Biathlon

„Ich glaube fest an Laura“

Olympiasiegerin Uschi Disl spricht im Interview über ihre bewegte Karriere, den perfekten Ski und die hohen Erwartungen an Rekord-Weltmeisterin Laura Dahlmeier.

03.02.2018

Von MANUELA HARANT

Die ehemalige Biathletin Uschi Disl im Jahr 2015. Foto: Henning Kaiser/dpa

Die ehemalige Biathletin Uschi Disl im Jahr 2015. Foto: Henning Kaiser/dpa

Ruhpolding. Exakt um 12.30 Uhr trifft Uschi Disl am vereinbarten Treffpunkt ein Wie schon zu aktiven Zeiten ist die deutsche Rekord-Olympiateilnehmerin im Bathlon auch heute noch die Pünktlichkeit und Zuverlässigkeit in Person. Und ihre Augen beginnen gleich zu Strahlen, als sie – mitten im Terminstress zwischen Interviews und Sponsorenterminen einen Kaffee gereicht bekommt. „Das ist jetzt ein Segen“; sagt die zweifache Mutter.
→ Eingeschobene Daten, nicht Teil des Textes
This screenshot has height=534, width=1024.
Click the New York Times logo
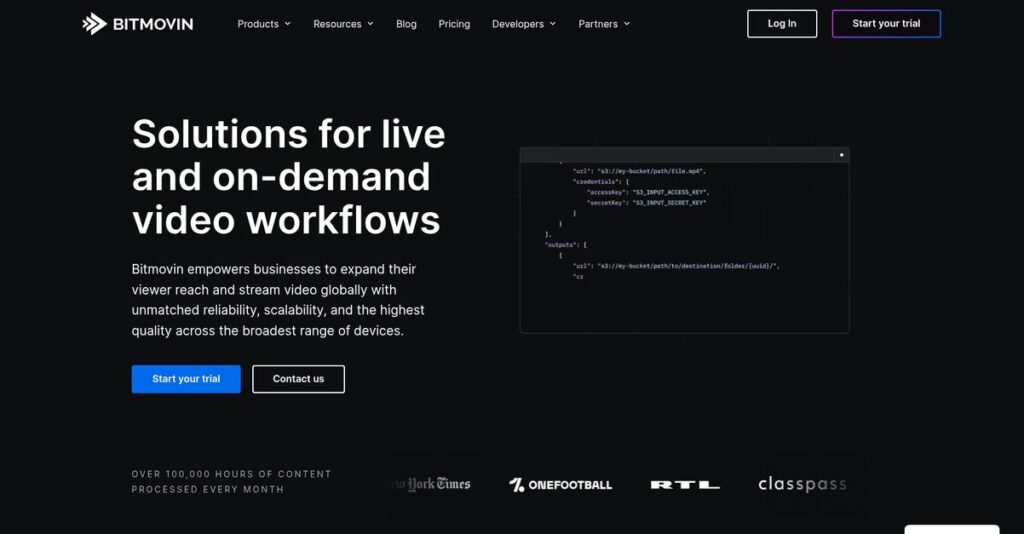pyautogui.click(x=431, y=484)
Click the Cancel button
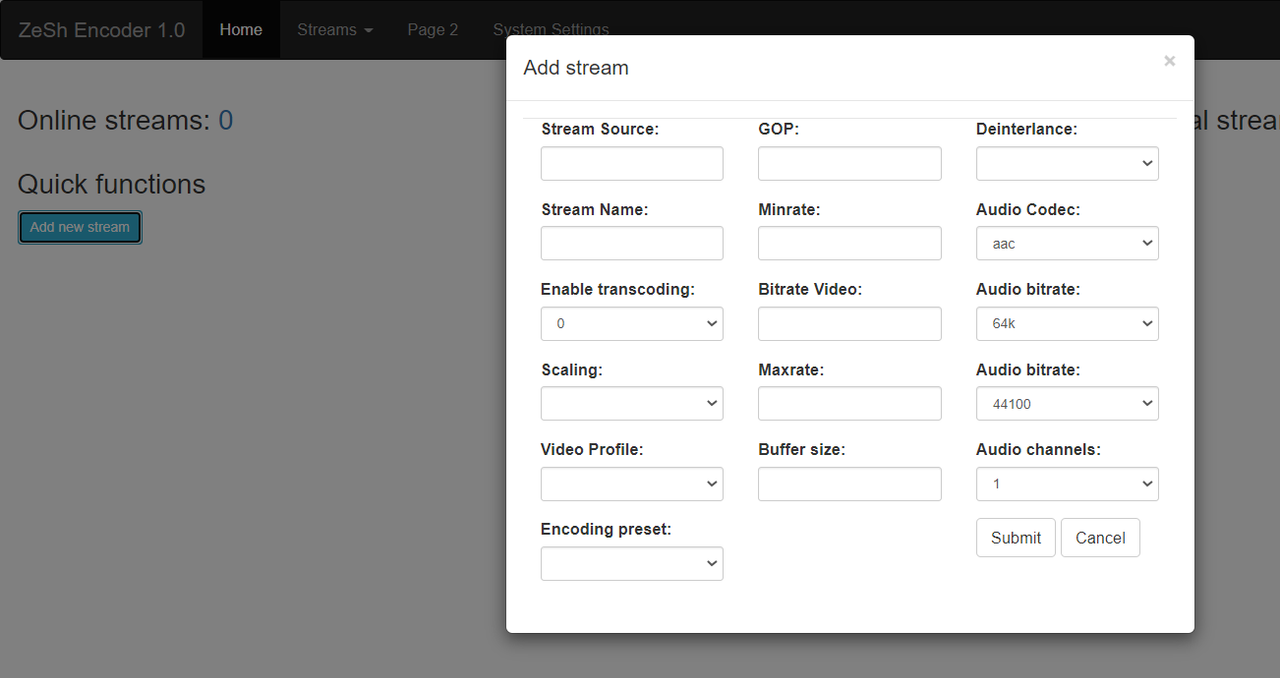This screenshot has width=1280, height=678. (x=1100, y=538)
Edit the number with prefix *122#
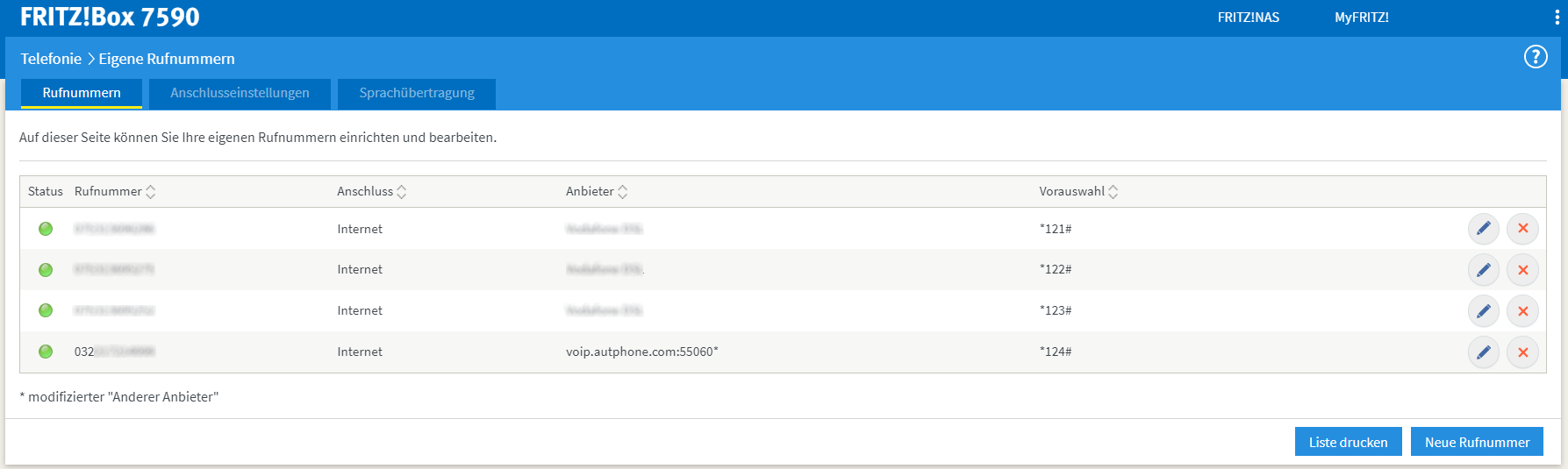1568x469 pixels. coord(1483,270)
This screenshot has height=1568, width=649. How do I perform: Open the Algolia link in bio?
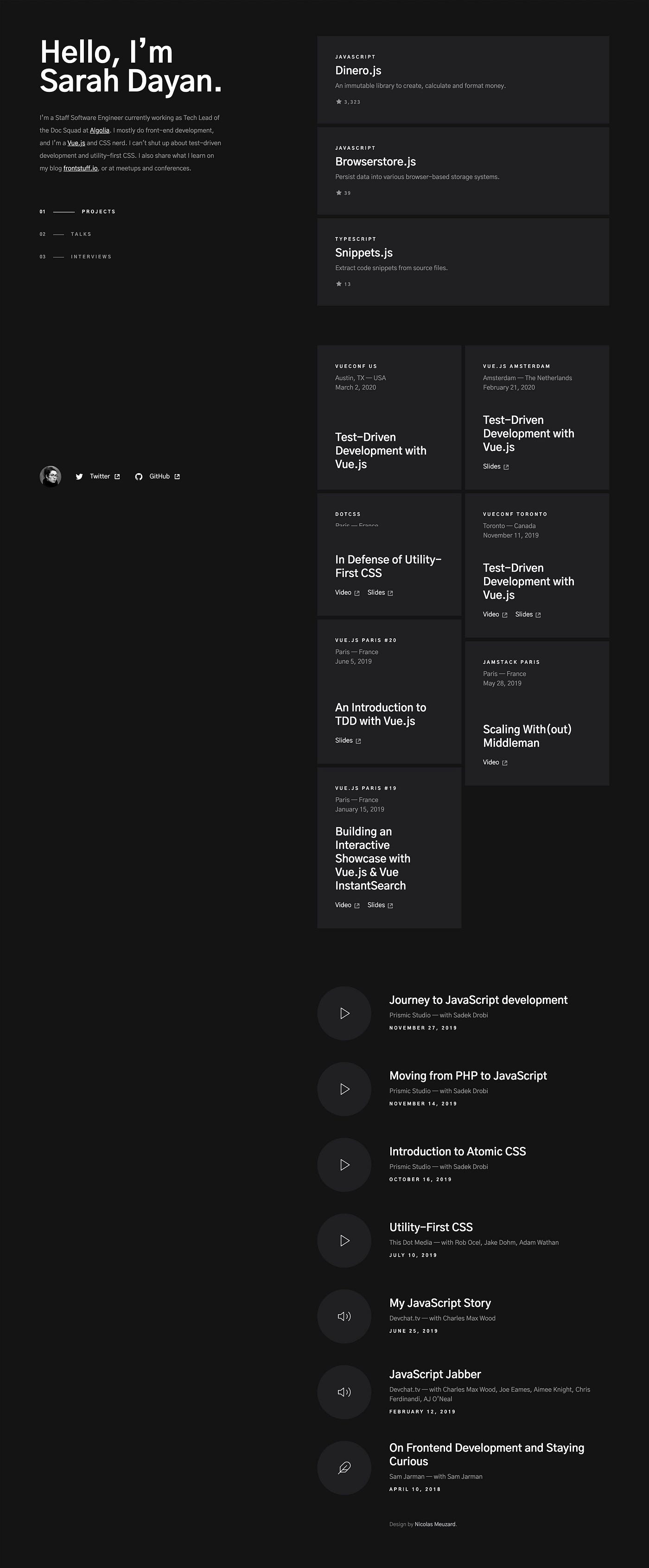[100, 130]
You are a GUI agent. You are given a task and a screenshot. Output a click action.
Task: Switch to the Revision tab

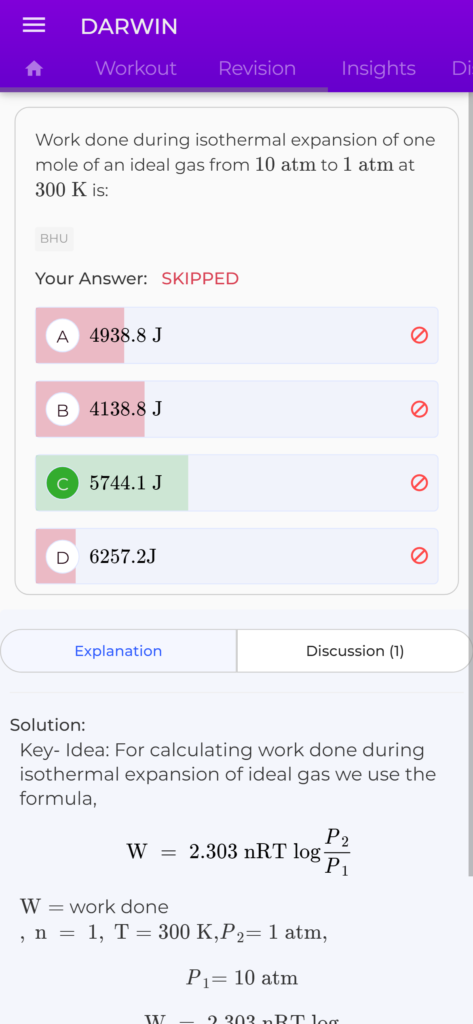point(257,69)
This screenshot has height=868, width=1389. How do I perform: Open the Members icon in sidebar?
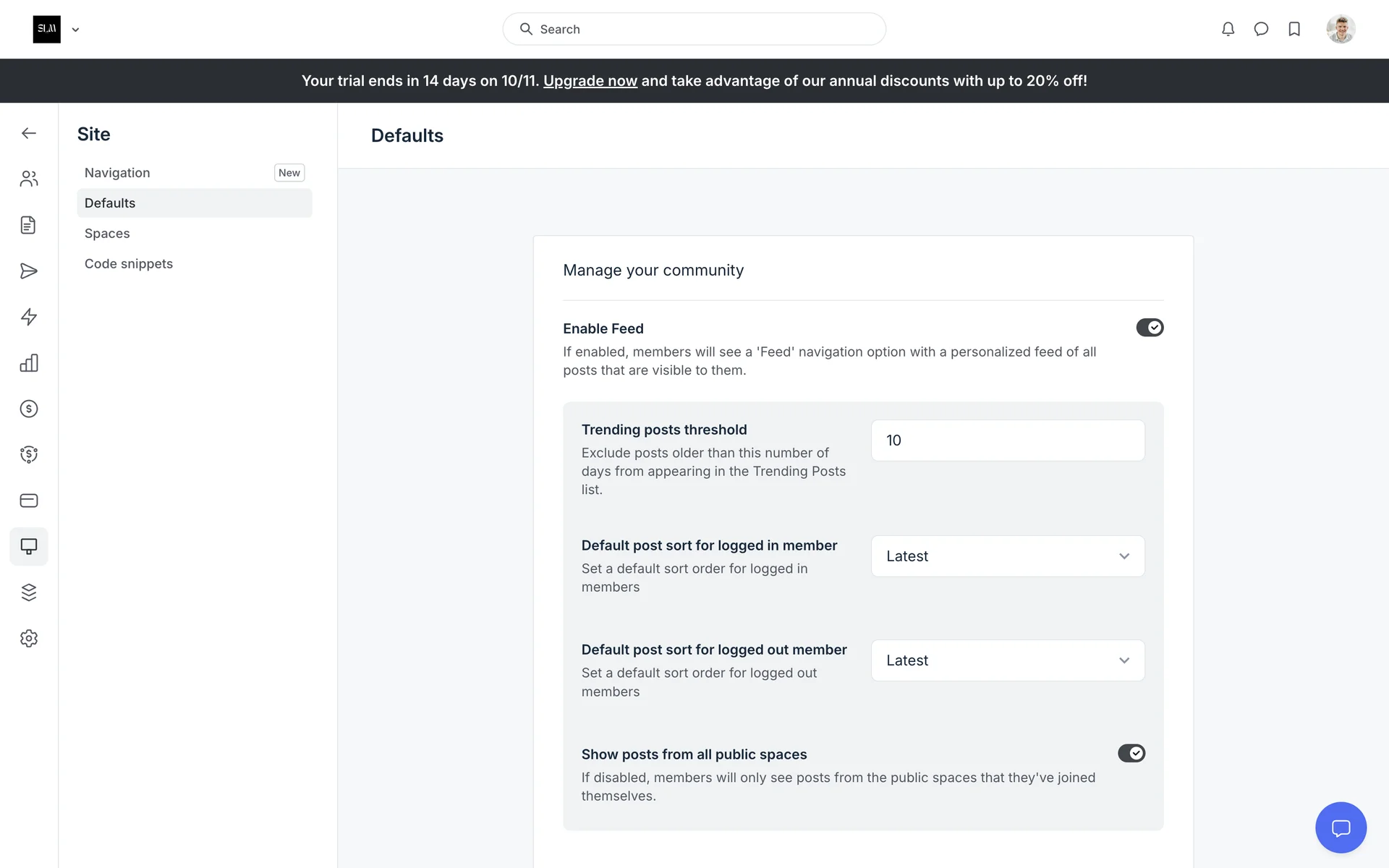(29, 179)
Und legt voller Elan los.

Frau Disl, was trauen Sie dem deutschen Team in Pyeongchang zu?

Uschi Disl: Ich wünsche ihnen eine Menge Medaillen. Ich glaube fest an Laura und bin ziemlich sicher, dass sie eine oder mehrere Medaillen holen wird. Aber auch Denise Hermann hat super Chancen, wenn es an einem Tag läuft. Die Damen-Staffel sehe ich in der Favoritenrolle. Simon Schempp genauso, wenn er seine gesundheitlichen Probleme in den Griff kriegt. Und selbst der Neuling Roman Rees kann bei seiner Premiere was holen – im Biathlon ist alles möglich.

Wie werden Sie die Spiele in Pyeongchang verfolgen?

Natürlich im Fernsehen, soweit es zeitlich geht, oder zeitversetzt in der Mediathek – alles auf Schwedisch, versteht sich.

Was halten Sie vom offiziellen Medaillenziel des Deutschen Ski-Verbandes, im Biathlon fünfmal Edelmetall zu holen?

Im Profisport setzt man sich natürlich Ziele, aber es ist immer sehr schwierig, die Medaillenzahl vorherzusagen. Der Ahtlet macht sich selbst genügend Druck und es muss einfach an so einem Tag alles zusammenpassen. Der Sportler schaut daher lieber nur von Wettkampf zu Wettkampf.

...eine Stärke, die Sie zu Ihren erfolgreichen Zeiten auch ausgezeichnet hat. Wie kam es eigentlich, dass Sie schon als Teenager in der 80er-Jahren vom Langlauf zum damals weniger populären Biathlon gewechselt sind?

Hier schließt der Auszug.